Task directions:
Render every line of the entries below as a JSON array of strings, one string per line, leaving out blank lines.

Material provided:
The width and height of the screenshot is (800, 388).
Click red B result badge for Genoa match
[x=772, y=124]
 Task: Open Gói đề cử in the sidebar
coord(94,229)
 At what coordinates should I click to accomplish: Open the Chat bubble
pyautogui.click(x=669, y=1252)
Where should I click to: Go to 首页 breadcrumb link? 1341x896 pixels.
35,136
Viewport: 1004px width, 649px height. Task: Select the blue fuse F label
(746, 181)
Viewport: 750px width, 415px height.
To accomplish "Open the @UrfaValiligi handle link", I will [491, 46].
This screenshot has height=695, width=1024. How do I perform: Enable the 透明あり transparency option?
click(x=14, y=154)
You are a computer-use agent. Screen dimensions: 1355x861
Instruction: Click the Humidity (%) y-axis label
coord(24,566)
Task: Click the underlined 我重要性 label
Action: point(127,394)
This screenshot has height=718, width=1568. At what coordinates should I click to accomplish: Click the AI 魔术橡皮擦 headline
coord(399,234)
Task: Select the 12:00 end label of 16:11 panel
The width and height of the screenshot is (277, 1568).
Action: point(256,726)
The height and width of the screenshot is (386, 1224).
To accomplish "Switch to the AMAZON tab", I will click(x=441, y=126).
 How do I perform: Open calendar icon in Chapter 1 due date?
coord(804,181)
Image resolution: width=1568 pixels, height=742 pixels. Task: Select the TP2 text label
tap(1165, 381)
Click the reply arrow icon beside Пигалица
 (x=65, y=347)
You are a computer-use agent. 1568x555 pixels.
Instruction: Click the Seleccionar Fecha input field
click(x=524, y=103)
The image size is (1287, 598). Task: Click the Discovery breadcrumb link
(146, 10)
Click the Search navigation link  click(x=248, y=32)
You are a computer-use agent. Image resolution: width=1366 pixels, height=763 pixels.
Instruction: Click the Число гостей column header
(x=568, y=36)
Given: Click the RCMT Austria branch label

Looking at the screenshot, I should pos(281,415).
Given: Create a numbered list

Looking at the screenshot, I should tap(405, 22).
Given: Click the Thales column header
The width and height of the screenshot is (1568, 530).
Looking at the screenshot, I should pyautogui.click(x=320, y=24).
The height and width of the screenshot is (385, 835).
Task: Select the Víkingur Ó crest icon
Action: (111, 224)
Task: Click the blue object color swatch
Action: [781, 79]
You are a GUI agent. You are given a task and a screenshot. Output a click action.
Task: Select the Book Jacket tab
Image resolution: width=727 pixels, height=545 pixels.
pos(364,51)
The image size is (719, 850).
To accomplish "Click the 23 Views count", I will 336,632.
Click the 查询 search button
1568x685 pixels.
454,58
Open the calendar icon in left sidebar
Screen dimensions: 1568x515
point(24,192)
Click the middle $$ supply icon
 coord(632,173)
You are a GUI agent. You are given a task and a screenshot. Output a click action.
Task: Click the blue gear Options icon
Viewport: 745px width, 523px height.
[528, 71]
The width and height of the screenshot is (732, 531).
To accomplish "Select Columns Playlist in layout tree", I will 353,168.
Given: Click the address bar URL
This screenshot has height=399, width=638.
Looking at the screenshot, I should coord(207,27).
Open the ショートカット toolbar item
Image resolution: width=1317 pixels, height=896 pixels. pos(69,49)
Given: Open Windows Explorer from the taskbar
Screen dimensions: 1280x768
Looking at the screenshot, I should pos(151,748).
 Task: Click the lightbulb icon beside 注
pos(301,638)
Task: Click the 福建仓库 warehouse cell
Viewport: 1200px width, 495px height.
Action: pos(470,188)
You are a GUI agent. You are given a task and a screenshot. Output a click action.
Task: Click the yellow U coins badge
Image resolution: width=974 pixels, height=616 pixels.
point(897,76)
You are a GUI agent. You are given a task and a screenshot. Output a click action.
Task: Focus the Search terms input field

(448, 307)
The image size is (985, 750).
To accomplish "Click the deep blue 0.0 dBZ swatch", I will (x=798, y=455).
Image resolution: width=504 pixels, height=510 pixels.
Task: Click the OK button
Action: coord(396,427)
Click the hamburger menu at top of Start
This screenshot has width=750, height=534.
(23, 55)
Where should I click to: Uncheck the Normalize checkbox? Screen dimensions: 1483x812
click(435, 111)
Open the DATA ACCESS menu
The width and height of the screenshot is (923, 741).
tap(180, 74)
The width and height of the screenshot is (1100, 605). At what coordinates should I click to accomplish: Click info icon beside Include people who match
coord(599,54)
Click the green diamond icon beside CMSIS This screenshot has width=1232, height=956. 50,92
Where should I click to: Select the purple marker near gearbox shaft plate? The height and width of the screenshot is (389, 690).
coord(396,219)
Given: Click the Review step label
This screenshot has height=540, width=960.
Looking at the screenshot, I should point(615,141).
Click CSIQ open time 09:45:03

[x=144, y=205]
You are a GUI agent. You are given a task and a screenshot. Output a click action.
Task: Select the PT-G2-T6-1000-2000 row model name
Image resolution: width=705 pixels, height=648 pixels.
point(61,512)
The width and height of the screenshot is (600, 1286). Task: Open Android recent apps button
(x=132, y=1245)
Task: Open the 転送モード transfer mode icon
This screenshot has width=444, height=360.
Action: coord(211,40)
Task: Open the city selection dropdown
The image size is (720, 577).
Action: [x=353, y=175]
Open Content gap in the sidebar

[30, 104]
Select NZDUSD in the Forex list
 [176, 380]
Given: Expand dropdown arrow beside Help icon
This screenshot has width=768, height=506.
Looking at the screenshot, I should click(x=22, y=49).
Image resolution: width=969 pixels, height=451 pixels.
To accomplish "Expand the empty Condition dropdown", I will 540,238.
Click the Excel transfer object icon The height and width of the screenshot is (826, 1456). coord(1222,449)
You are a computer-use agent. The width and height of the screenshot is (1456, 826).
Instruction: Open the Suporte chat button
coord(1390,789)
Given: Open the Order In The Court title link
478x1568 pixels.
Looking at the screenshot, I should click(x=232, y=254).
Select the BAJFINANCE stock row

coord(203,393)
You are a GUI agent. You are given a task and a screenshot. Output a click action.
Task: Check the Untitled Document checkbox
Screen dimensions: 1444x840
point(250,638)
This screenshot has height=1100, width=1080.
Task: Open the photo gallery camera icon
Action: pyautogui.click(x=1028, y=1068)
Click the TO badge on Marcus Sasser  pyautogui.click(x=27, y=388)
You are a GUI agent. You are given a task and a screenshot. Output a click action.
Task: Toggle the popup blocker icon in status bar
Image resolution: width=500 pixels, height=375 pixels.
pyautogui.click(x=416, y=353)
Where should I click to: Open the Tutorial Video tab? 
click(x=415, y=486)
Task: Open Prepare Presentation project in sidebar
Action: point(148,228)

Response:
[
  "The width and height of the screenshot is (800, 388).",
  "Click red B result badge for Genoa match",
  "[x=772, y=124]",
  " Task: Open Gói đề cử in the sidebar",
  "coord(94,229)",
  " At what coordinates should I click to accomplish: Open the Chat bubble",
  "pyautogui.click(x=669, y=1252)",
  "Where should I click to: Go to 首页 breadcrumb link? 1341x896 pixels.",
  "35,136",
  "Viewport: 1004px width, 649px height. Task: Select the blue fuse F label",
  "(746, 181)",
  "Viewport: 750px width, 415px height.",
  "To accomplish \"Open the @UrfaValiligi handle link\", I will [491, 46].",
  "This screenshot has height=695, width=1024. How do I perform: Enable the 透明あり transparency option?",
  "click(x=14, y=154)",
  "You are a computer-use agent. Screen dimensions: 1355x861",
  "Instruction: Click the Humidity (%) y-axis label",
  "coord(24,566)",
  "Task: Click the underlined 我重要性 label",
  "Action: point(127,394)",
  "This screenshot has height=718, width=1568. At what coordinates should I click to accomplish: Click the AI 魔术橡皮擦 headline",
  "coord(399,234)",
  "Task: Select the 12:00 end label of 16:11 panel",
  "The width and height of the screenshot is (277, 1568).",
  "Action: point(256,726)",
  "The height and width of the screenshot is (386, 1224).",
  "To accomplish \"Switch to the AMAZON tab\", I will click(x=441, y=126).",
  " How do I perform: Open calendar icon in Chapter 1 due date?",
  "coord(804,181)",
  "Image resolution: width=1568 pixels, height=742 pixels. Task: Select the TP2 text label",
  "tap(1165, 381)",
  "Click the reply arrow icon beside Пигалица",
  " (x=65, y=347)",
  "You are a computer-use agent. 1568x555 pixels.",
  "Instruction: Click the Seleccionar Fecha input field",
  "click(x=524, y=103)",
  "The image size is (1287, 598). Task: Click the Discovery breadcrumb link",
  "(146, 10)",
  "Click the Search navigation link  click(x=248, y=32)",
  "You are a computer-use agent. Image resolution: width=1366 pixels, height=763 pixels.",
  "Instruction: Click the Число гостей column header",
  "(x=568, y=36)",
  "Given: Click the RCMT Austria branch label",
  "Looking at the screenshot, I should pos(281,415).",
  "Given: Create a numbered list",
  "Looking at the screenshot, I should tap(405, 22).",
  "Given: Click the Thales column header",
  "The width and height of the screenshot is (1568, 530).",
  "Looking at the screenshot, I should pyautogui.click(x=320, y=24).",
  "The height and width of the screenshot is (385, 835).",
  "Task: Select the Víkingur Ó crest icon",
  "Action: (111, 224)",
  "Task: Click the blue object color swatch",
  "Action: [781, 79]",
  "You are a GUI agent. You are given a task and a screenshot. Output a click action.",
  "Task: Select the Book Jacket tab",
  "Image resolution: width=727 pixels, height=545 pixels.",
  "pos(364,51)",
  "The image size is (719, 850).",
  "To accomplish \"Click the 23 Views count\", I will 336,632.",
  "Click the 查询 search button",
  "1568x685 pixels.",
  "454,58",
  "Open the calendar icon in left sidebar",
  "Screen dimensions: 1568x515",
  "point(24,192)",
  "Click the middle $$ supply icon",
  " coord(632,173)",
  "You are a GUI agent. You are given a task and a screenshot. Output a click action.",
  "Task: Click the blue gear Options icon",
  "Viewport: 745px width, 523px height.",
  "[528, 71]",
  "The width and height of the screenshot is (732, 531).",
  "To accomplish \"Select Columns Playlist in layout tree\", I will 353,168.",
  "Given: Click the address bar URL",
  "This screenshot has height=399, width=638.",
  "Looking at the screenshot, I should coord(207,27).",
  "Open the ショートカット toolbar item",
  "Image resolution: width=1317 pixels, height=896 pixels. pos(69,49)",
  "Given: Open Windows Explorer from the taskbar",
  "Screen dimensions: 1280x768",
  "Looking at the screenshot, I should pos(151,748).",
  " Task: Click the lightbulb icon beside 注",
  "pos(301,638)",
  "Task: Click the 福建仓库 warehouse cell",
  "Viewport: 1200px width, 495px height.",
  "Action: pos(470,188)",
  "You are a GUI agent. You are given a task and a screenshot. Output a click action.",
  "Task: Click the yellow U coins badge",
  "Image resolution: width=974 pixels, height=616 pixels.",
  "point(897,76)",
  "You are a GUI agent. You are given a task and a screenshot. Output a click action.",
  "Task: Focus the Search terms input field",
  "(448, 307)",
  "The image size is (985, 750).",
  "To accomplish \"Click the deep blue 0.0 dBZ swatch\", I will (x=798, y=455).",
  "Image resolution: width=504 pixels, height=510 pixels.",
  "Task: Click the OK button",
  "Action: coord(396,427)",
  "Click the hamburger menu at top of Start",
  "This screenshot has width=750, height=534.",
  "(23, 55)",
  "Where should I click to: Uncheck the Normalize checkbox? Screen dimensions: 1483x812",
  "click(435, 111)",
  "Open the DATA ACCESS menu",
  "The width and height of the screenshot is (923, 741).",
  "tap(180, 74)",
  "The width and height of the screenshot is (1100, 605). At what coordinates should I click to accomplish: Click info icon beside Include people who match",
  "coord(599,54)",
  "Click the green diamond icon beside CMSIS This screenshot has width=1232, height=956. 50,92",
  "Where should I click to: Select the purple marker near gearbox shaft plate? The height and width of the screenshot is (389, 690).",
  "coord(396,219)",
  "Given: Click the Review step label",
  "This screenshot has height=540, width=960.",
  "Looking at the screenshot, I should point(615,141).",
  "Click CSIQ open time 09:45:03",
  "[x=144, y=205]",
  "You are a GUI agent. You are given a task and a screenshot. Output a click action.",
  "Task: Select the PT-G2-T6-1000-2000 row model name",
  "Image resolution: width=705 pixels, height=648 pixels.",
  "point(61,512)",
  "The width and height of the screenshot is (600, 1286). Task: Open Android recent apps button",
  "(x=132, y=1245)",
  "Task: Open the 転送モード transfer mode icon",
  "This screenshot has width=444, height=360.",
  "Action: coord(211,40)",
  "Task: Open the city selection dropdown",
  "The image size is (720, 577).",
  "Action: [x=353, y=175]",
  "Open Content gap in the sidebar",
  "[30, 104]",
  "Select NZDUSD in the Forex list",
  " [176, 380]",
  "Given: Expand dropdown arrow beside Help icon",
  "This screenshot has width=768, height=506.",
  "Looking at the screenshot, I should click(x=22, y=49).",
  "Image resolution: width=969 pixels, height=451 pixels.",
  "To accomplish \"Expand the empty Condition dropdown\", I will 540,238.",
  "Click the Excel transfer object icon The height and width of the screenshot is (826, 1456). coord(1222,449)",
  "You are a computer-use agent. The width and height of the screenshot is (1456, 826).",
  "Instruction: Open the Suporte chat button",
  "coord(1390,789)",
  "Given: Open the Order In The Court title link",
  "478x1568 pixels.",
  "Looking at the screenshot, I should click(x=232, y=254).",
  "Select the BAJFINANCE stock row",
  "coord(203,393)",
  "You are a GUI agent. You are given a task and a screenshot. Output a click action.",
  "Task: Check the Untitled Document checkbox",
  "Screen dimensions: 1444x840",
  "point(250,638)",
  "This screenshot has height=1100, width=1080.",
  "Task: Open the photo gallery camera icon",
  "Action: pyautogui.click(x=1028, y=1068)",
  "Click the TO badge on Marcus Sasser  pyautogui.click(x=27, y=388)",
  "You are a GUI agent. You are given a task and a screenshot. Output a click action.",
  "Task: Toggle the popup blocker icon in status bar",
  "Image resolution: width=500 pixels, height=375 pixels.",
  "pyautogui.click(x=416, y=353)",
  "Where should I click to: Open the Tutorial Video tab? ",
  "click(x=415, y=486)",
  "Task: Open Prepare Presentation project in sidebar",
  "Action: point(148,228)"
]